OLS under covariate shift
Introduction
In statistical learning theory the goal of a prediction model is to learn regularities of a data generating process from a sample and then obtain the best possible generalization error, which can be thought of the error that will occur “in the wild” when the trained model is asked to make predictions on data it has never seen. Being more formal, define a domain \(\D={\X,P(X)}\) as a feature space \(\bX\in\X\) with a marginal probability over the feature space \(P(\bX)\) and a task as a response space \(\by \in \Y\) with a conditional probability distribution \(P(\by|\bX)\). We are either trying to learn \(P(\by|\bX)\) (for classification) or \(E(\by|\bX)\) (for regression) with the training data. We call the function we learn from the sample data the prediction estimator \(\hat{f}\).
Since we can imagine various estimators/algorithms that could fit the data, \(f_1,\dots,f_M\), we want to know the expected generalization error of each when they are given training data from a source domain \((\by_S,\bX_S)\in\X_S\times \Y_S\) and asked to make predictions on a target domain \((\by_T,\bX_T) \in \X_T \times \Y_T\) for some loss function \(L\):
\[\begin{align} \Err &= E[L(\by_T,\hat{f_S}(\bX_T))] \tag{1}\label{eq:err1} \end{align}\]There are several things to note about equation \eqref{eq:err1}. First, we are conditioning \(\hat{f_S}(x)=\hat{f}(x|\by_S,\bX_S)\) on the source features and responses since these data determine the functional mapping properties of \(\hat{f}\). Second, our expectation is over everything that is random: \(\bX_S,\by_S,\bX_T,\by_S\).[1] Third, we are allowing for the possibility that \(S\neq T\), which differs from the standard “single domain” assumption that \(S=T\) in the classical setups. Generally, transfer learning (TL) is the field of machine learning that is interested in \(S\neq T\).
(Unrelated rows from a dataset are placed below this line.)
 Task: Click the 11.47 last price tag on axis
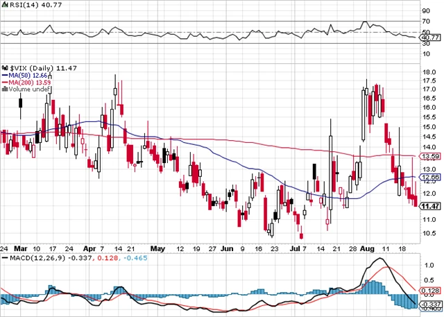point(431,206)
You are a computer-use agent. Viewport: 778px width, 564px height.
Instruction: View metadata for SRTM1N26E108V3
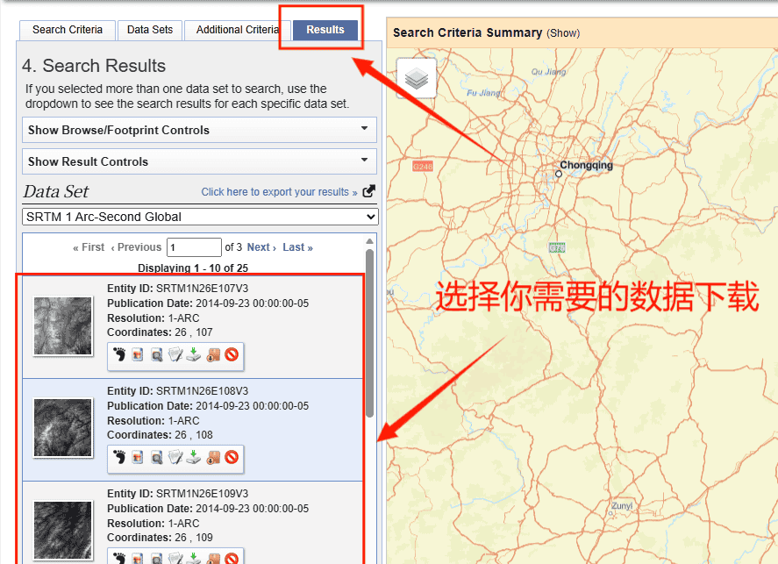click(x=175, y=458)
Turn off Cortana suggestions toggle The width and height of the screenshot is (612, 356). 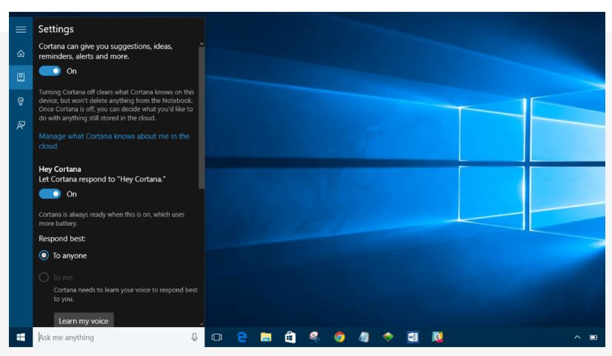[50, 71]
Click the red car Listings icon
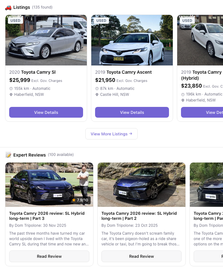This screenshot has height=272, width=223. coord(8,7)
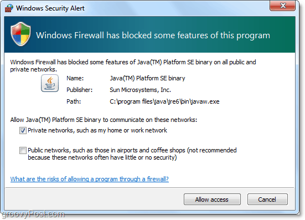
Task: Open the firewall risks help link
Action: (90, 179)
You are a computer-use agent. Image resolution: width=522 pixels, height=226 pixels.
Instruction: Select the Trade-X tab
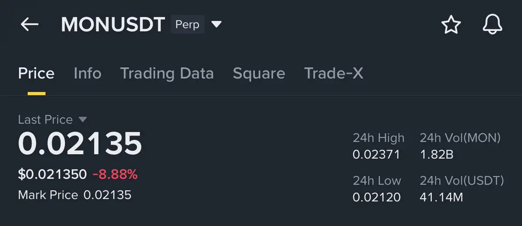(333, 74)
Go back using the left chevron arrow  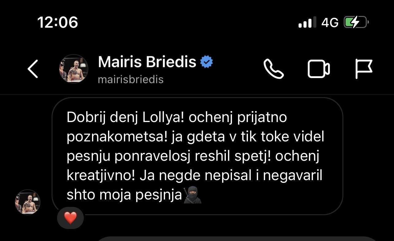point(33,69)
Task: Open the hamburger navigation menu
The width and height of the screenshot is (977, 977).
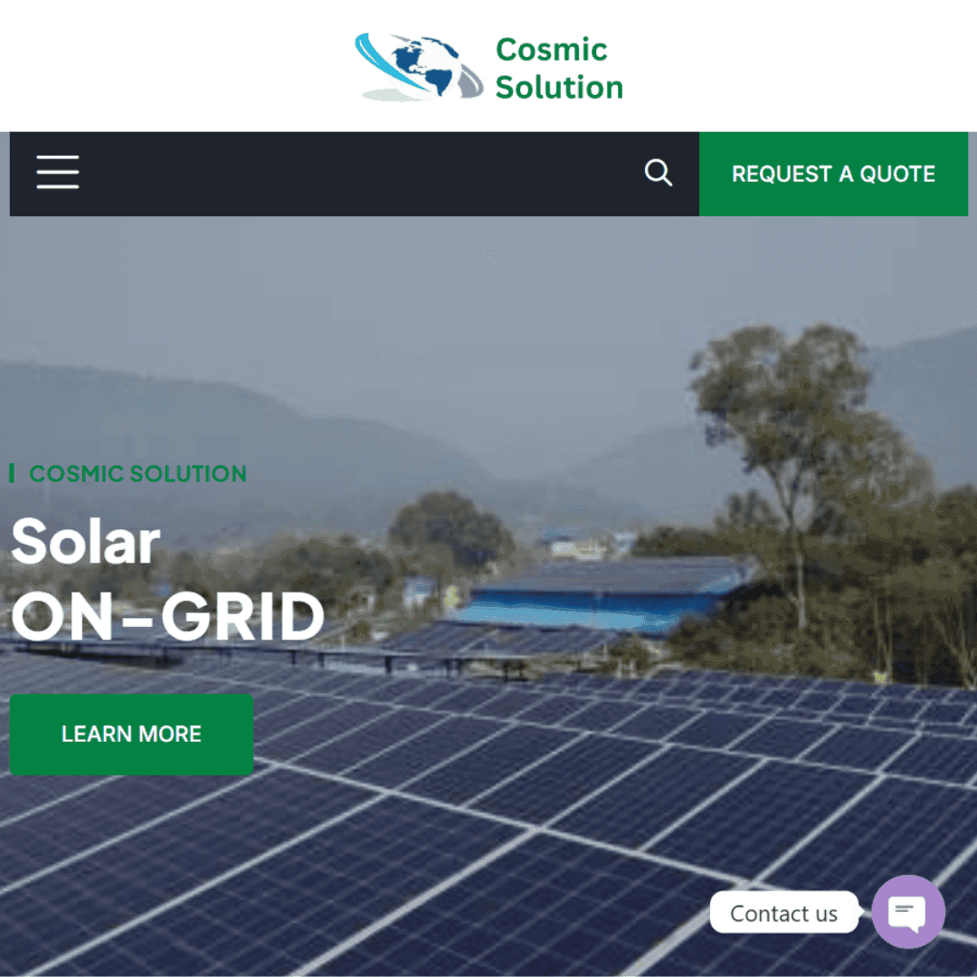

Pan and Yang’s (2010) Survey on Transfer Learning provides a very useful overview. Specifically transductive transfer learning or covariate shift is the scenario where \(P_S(\bX)\neq P_T(\bX)\) but \(E_S(y|X=x)=E_T(y|X=x)\) or \(P_S(y|X=x)=P_T(y|X=x)\), meaning the fundamental classification/regression relationship between \(y \sim x\) is the same.
In the next section, we will see what happens to the usual OLS prediction error bounds when domain/source equivalence is relaxed.
Linear regression
Consider the simplest model one could conceive of: a linear regression model with one covariate and a homoskedastic Gaussian error term.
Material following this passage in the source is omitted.